While Romer was solely an animus case and Lawrence championed dignity rights, Windsor was Kennedy’s first gay rights opinion to explicitly combine the two concepts. While discussing DOMA’s [PDF] discriminatory effect against sexual minorities in Windsor, Kennedy found that DOMA was a law steeped in animus that effectively marginalized married same-sex couples on the federal level. His examination of DOMA’s legislative intent captured a finding that DOMA was borne of legislative animus—a moral disapproval reinforced by antigay essentialist notions about same-sex relationships—and animus that had an intolerable purpose of imposing inequality. Fueled by animus, DOMA then existed to discriminate against married same-sex couples, not only by excluding federal benefits available to married opposite-sex couples, but by also symbolically relegating them to second-class labeling. Kennedy distinctively characterized such relegation as stigmatizing and demeaning to same-sex relationships and to the families created by those relationships. In Windsor, he doctrinally and centrally wove both animus and dignity into his calculation of DOMA’s unconstitutionality under equal protection, fully galvanizing the connection as the reason to overturn such discrimination in the law.

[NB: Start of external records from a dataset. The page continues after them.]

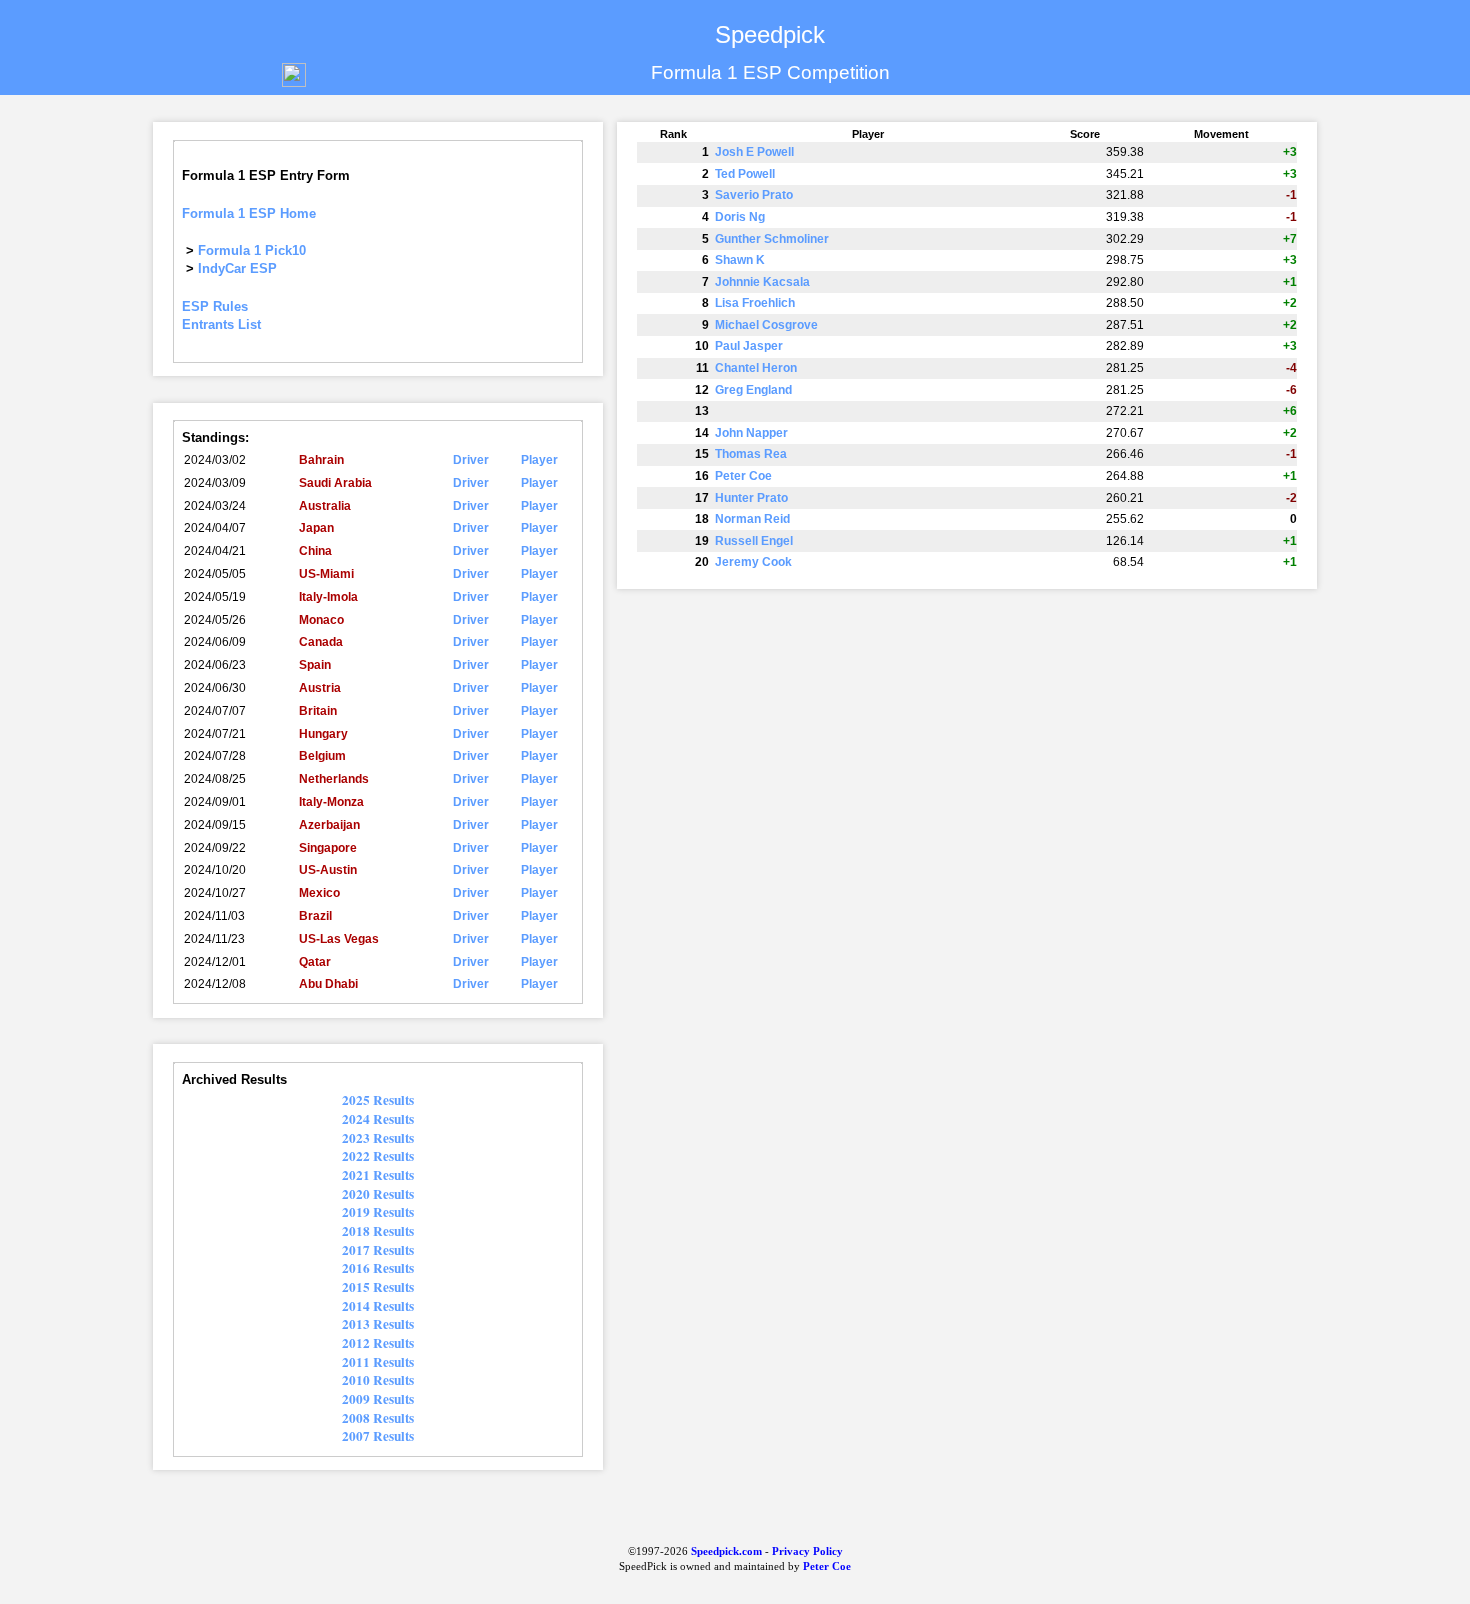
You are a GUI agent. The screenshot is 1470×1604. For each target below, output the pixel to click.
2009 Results (378, 1399)
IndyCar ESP (237, 268)
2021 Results (378, 1175)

Post-Windsor, lower courts imported and elaborated upon Kennedy’s animus-dignity connection into their own resolutions over state marriage bans and mini-DOMAs. Such courts utilized the broadness of Kennedy’s language in Windsor to explore the animus-dignity connection in marriage and sexual orientation discrimination even further. The post-Windsor moment was an interesting one for observing how subsequent courts have used some of the open-endedness of the animus-dignity connection in Windsor to reinterpret doctrinally how denying same-sex couples the right to marry constituted discrimination. Essentially, these courts in post-Windsor marriage cases picked up where Justice Kennedy left off.